## begin Supplied passage

7 The challenge is how to register such differences and presences in a way that does not defer to vision or other familiar “regimes of value” to quote Graburn and Glass (2004). The deliberately low lighting in this section of the exhibit may have been too subtle a gesture of opposition to the “scopic regime” (Rose 2001) for people struggling to make out texts and shapes during my visit. Delightfully, however, the silhouettes of ants and animals follow us through the exhibition as a whole, turning up above, beside and under vitrines and displays, reminding us of what is so easily forgotten in urban contexts: that we share this world with a multiplicity of species.

## end Supplied passage
## begin Given entries

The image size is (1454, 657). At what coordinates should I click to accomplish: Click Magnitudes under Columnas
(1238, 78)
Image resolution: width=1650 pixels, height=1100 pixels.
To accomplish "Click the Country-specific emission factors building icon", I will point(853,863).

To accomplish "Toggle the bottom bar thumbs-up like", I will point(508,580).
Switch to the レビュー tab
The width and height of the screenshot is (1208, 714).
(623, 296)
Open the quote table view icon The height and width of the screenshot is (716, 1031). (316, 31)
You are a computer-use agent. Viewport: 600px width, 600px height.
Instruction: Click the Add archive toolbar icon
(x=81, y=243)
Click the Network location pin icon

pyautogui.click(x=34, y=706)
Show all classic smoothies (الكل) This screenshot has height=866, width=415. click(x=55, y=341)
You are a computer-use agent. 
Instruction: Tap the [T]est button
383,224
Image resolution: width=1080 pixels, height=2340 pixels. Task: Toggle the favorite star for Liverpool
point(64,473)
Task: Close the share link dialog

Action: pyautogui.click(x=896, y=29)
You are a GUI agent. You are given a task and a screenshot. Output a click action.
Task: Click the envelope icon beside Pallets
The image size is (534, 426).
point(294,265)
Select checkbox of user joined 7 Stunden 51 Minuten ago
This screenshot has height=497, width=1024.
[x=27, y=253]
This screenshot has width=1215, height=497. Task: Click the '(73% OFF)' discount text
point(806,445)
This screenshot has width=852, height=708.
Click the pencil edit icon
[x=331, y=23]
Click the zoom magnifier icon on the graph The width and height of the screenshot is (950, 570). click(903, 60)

## end Given entries

According to the exhibit passage, where do the silhouettes of ants and animals turn up in relation to the vitrines and displays? List every position it names.

Above, beside, and under.